The problem was that Stuart didn’t actually understand the roots of her mood.

“Let’s just have dinner,” said Mindy. “It’s fine. I’m fine.”

“You don’t sound fine.”

“I’d rather not discuss it,” she said.

He put his hand on hers. He softened his speech. “Min, you know I’m always here for you. I just always think that it’s better to express what’s bothering you. Keeping things inside never helps. It’s easier to move on if you just say what’s bothering you out loud.”

Mindy breathed deeply and affixed her gaze away from Stuart. She debated whether she wanted to give in to his coaxing and say what was on her mind. It slipped out before she had time to fully consider the consequences.

“Do you want to have kids?” she said.

A flit of panic passed over Stuart’s expression like a dark cloud. He did his best to quickly reconstruct a look of steadiness, but the instability shined through.

“Now?” he said, cautiously.

“No, not yet,” she reassured him. Despite her mood, she smiled at his comical male terror. “I meant, eventually.”

Stuart breathed a poorly disguised sigh of relief.

“Yeah. Sure I do,” he said. “You know that.”

“I thought maybe that was just something you said. Because you know that I want kids.”

“I mean I’m not ready for kids anytime real soon. If I’m being honest,” he said. “But I wouldn’t lie about wanting to have a kid at some point. Why would I lie about that?”

“Okay,” she said.
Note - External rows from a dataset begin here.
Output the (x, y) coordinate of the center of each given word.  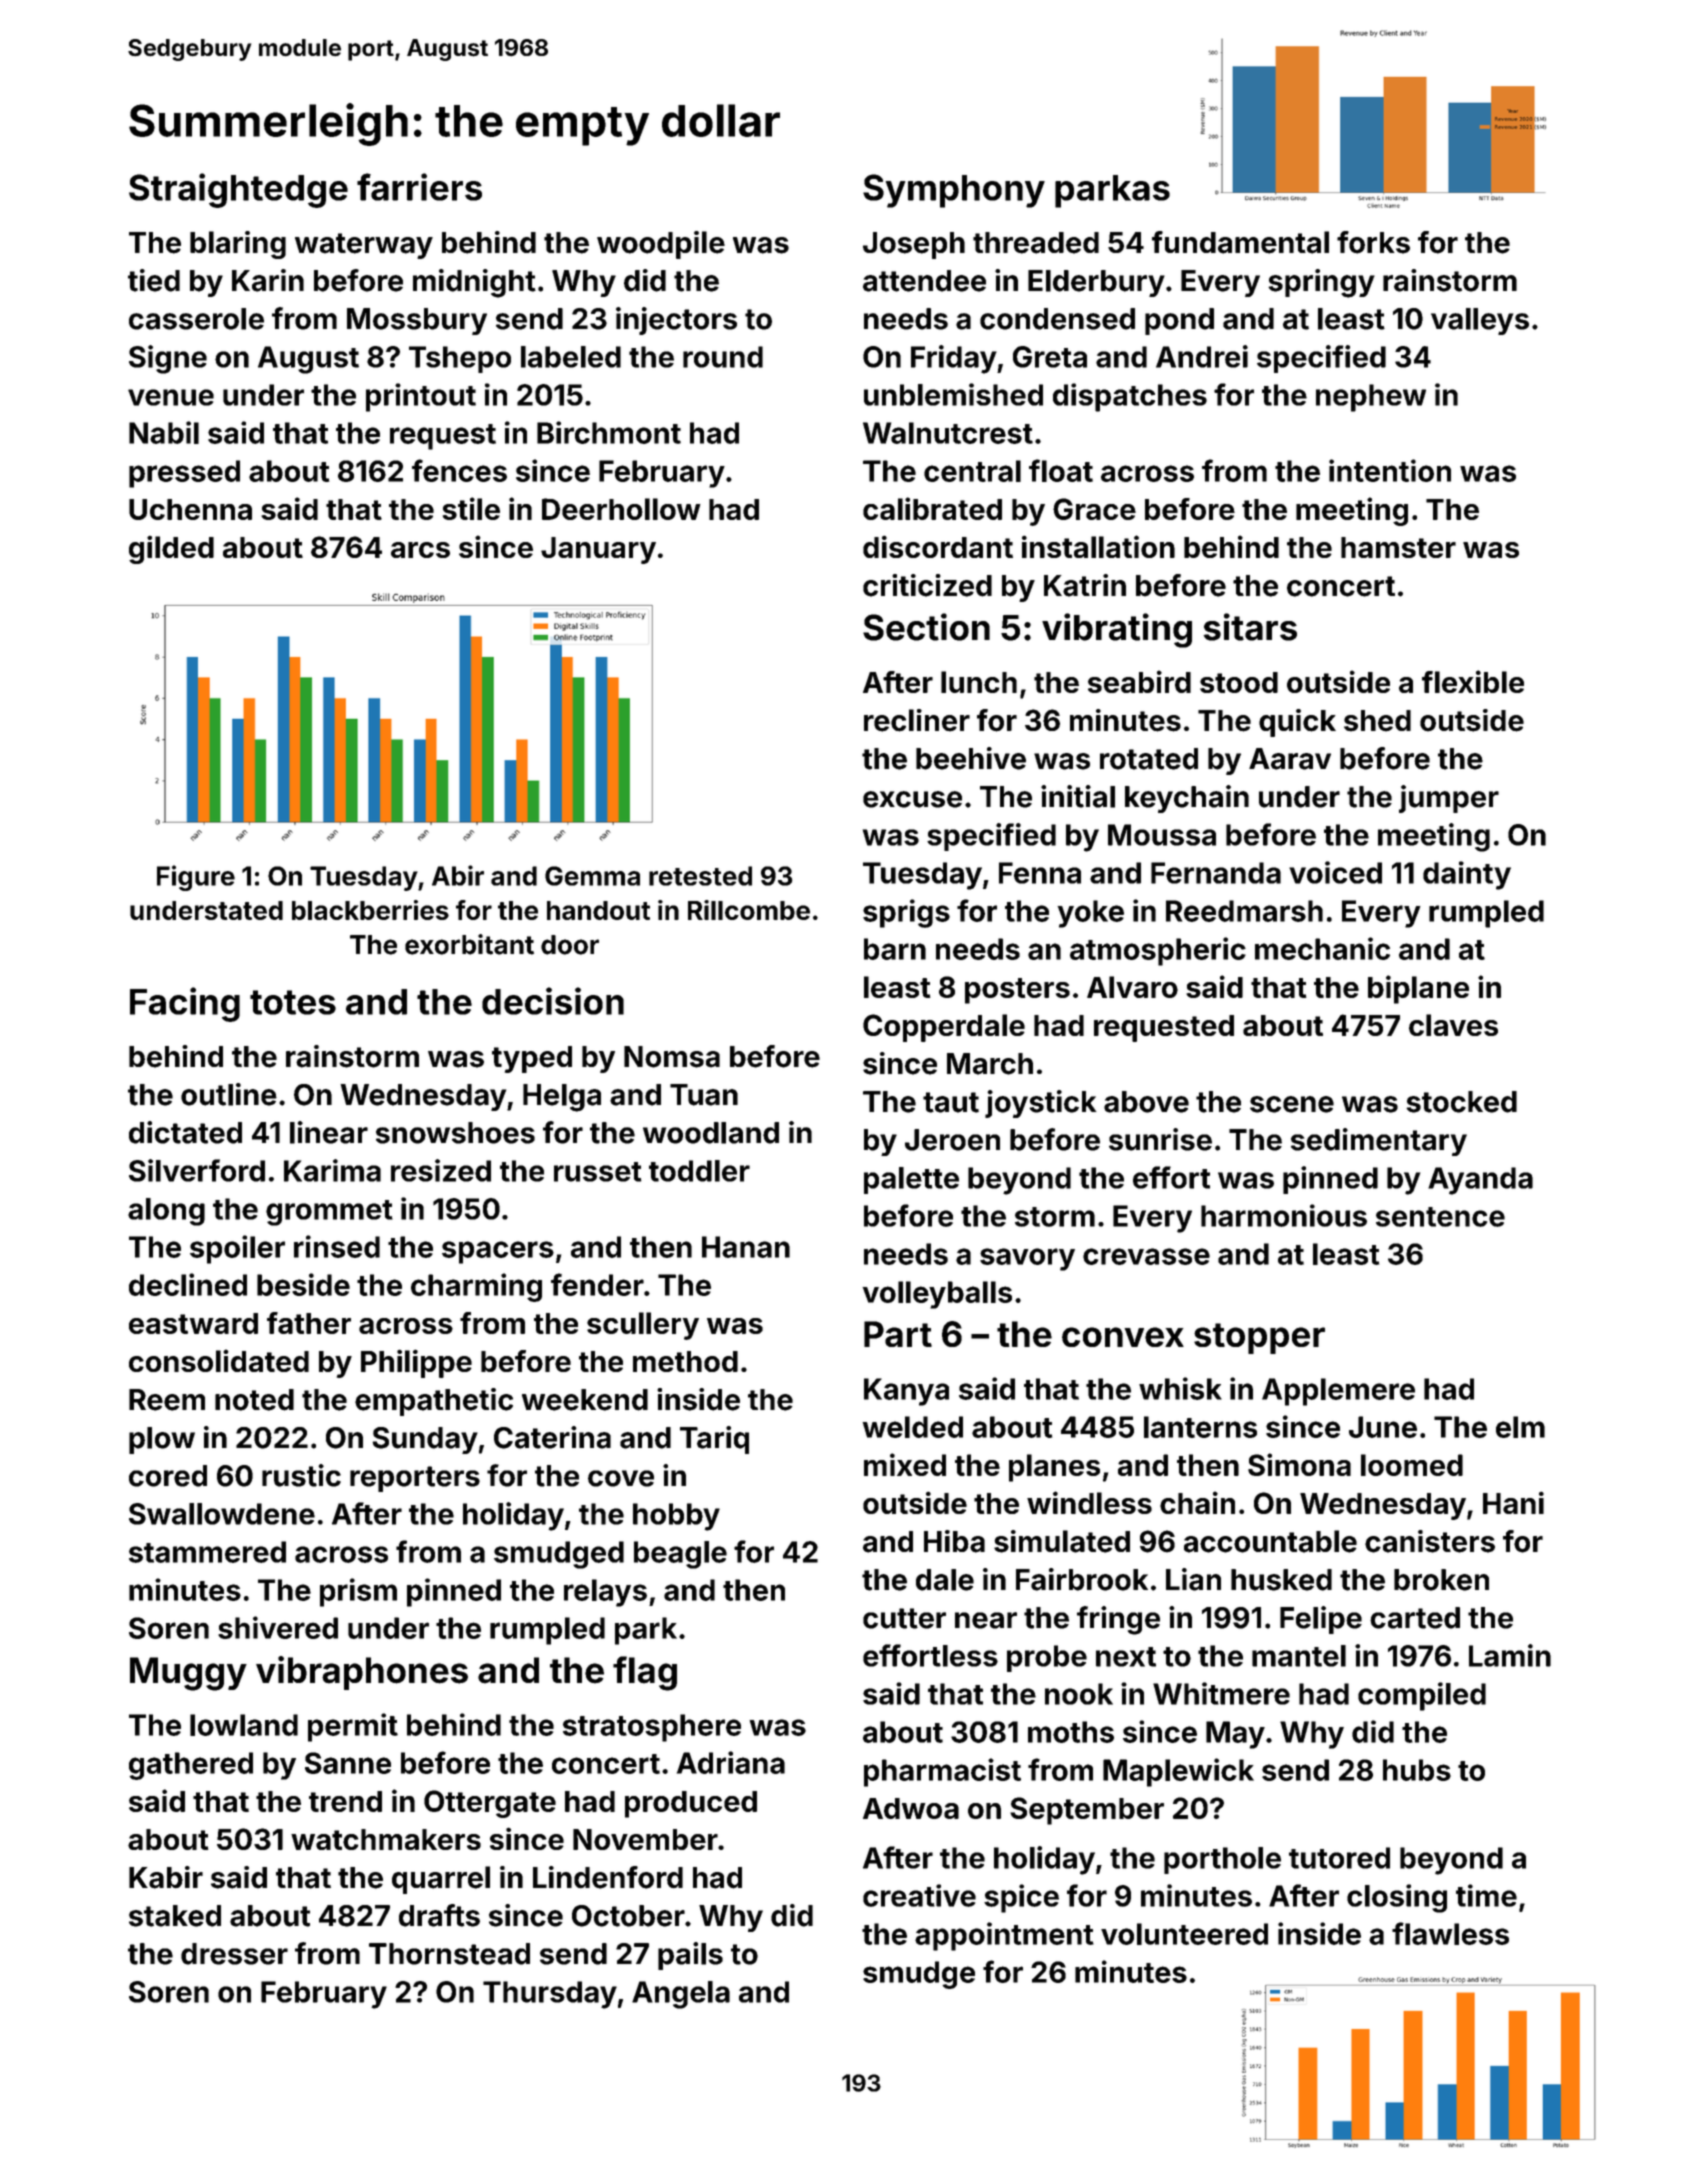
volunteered (1184, 1934)
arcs (420, 550)
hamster (1398, 547)
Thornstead (449, 1954)
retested (700, 876)
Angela (681, 1995)
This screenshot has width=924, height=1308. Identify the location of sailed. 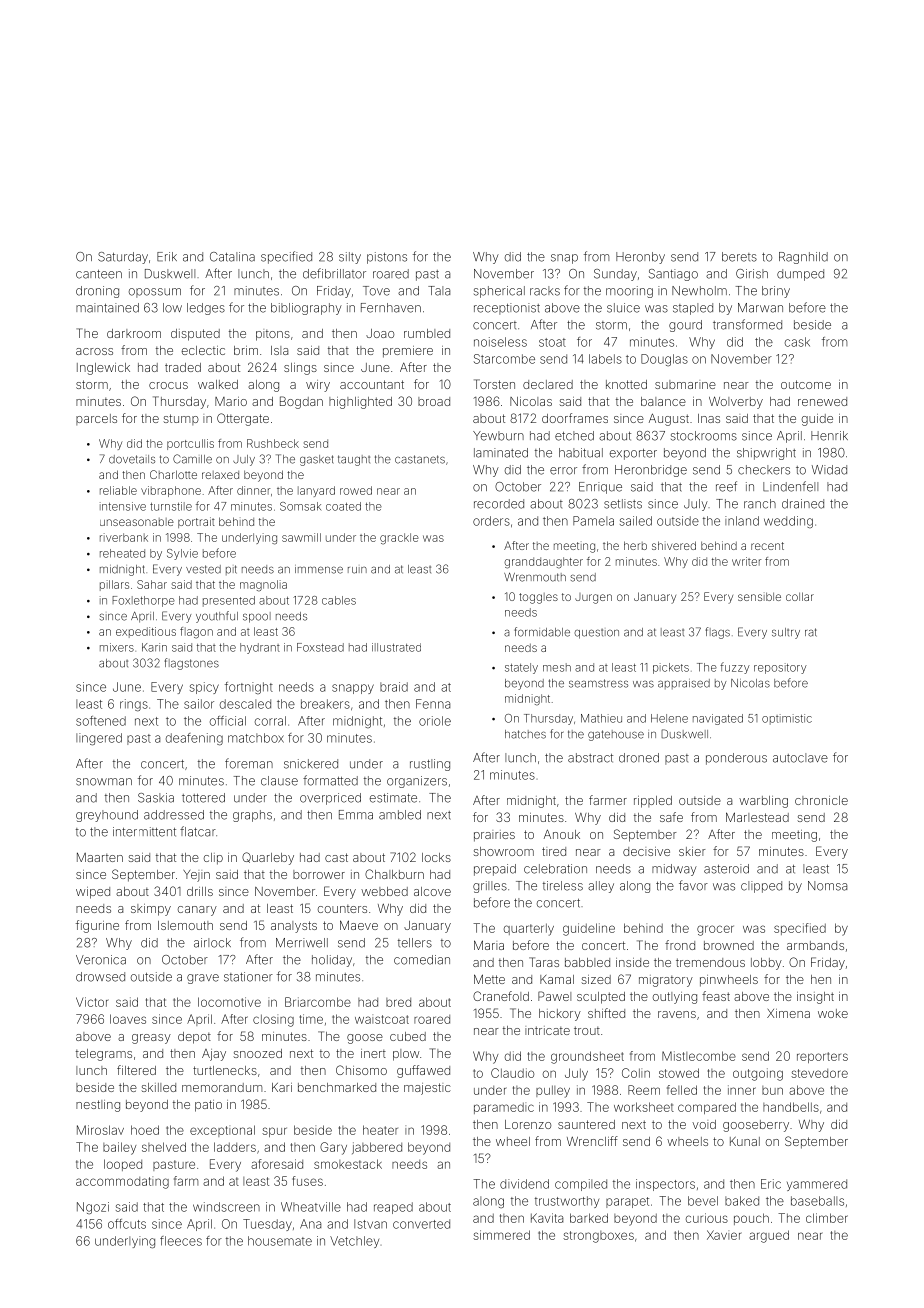
(636, 521).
She looked down at the bread crumbs on her plate. She gave no sign of having anything else to say.

“What?” said Stuart, a little irritated now, feeling in the dark about some crucial detail of their conversation.

Mindy looked up at him, the man she loved. As she had many times before, she imagined him with their future children. The usual clear image was shaken, unsteady, like an old VHS tape that had degraded over time. Instead of the vivid picture of Stuart with his loving arms wrapped around their kids, there was a fuzzy scene of Stuart watching television and ignoring a toddler’s plea to be played with. She fought, as she had all afternoon, to banish the ugly thought that had appeared for the first time in her mind: There was a small chance that she had married the wrong man. There was a possibility that the loving, devoted husband sitting across from her could never be the caring father in the future family that was the only thing she had ever really wanted.

“Nothing,” she said. She leaned over the table and kissed him. “I promise.”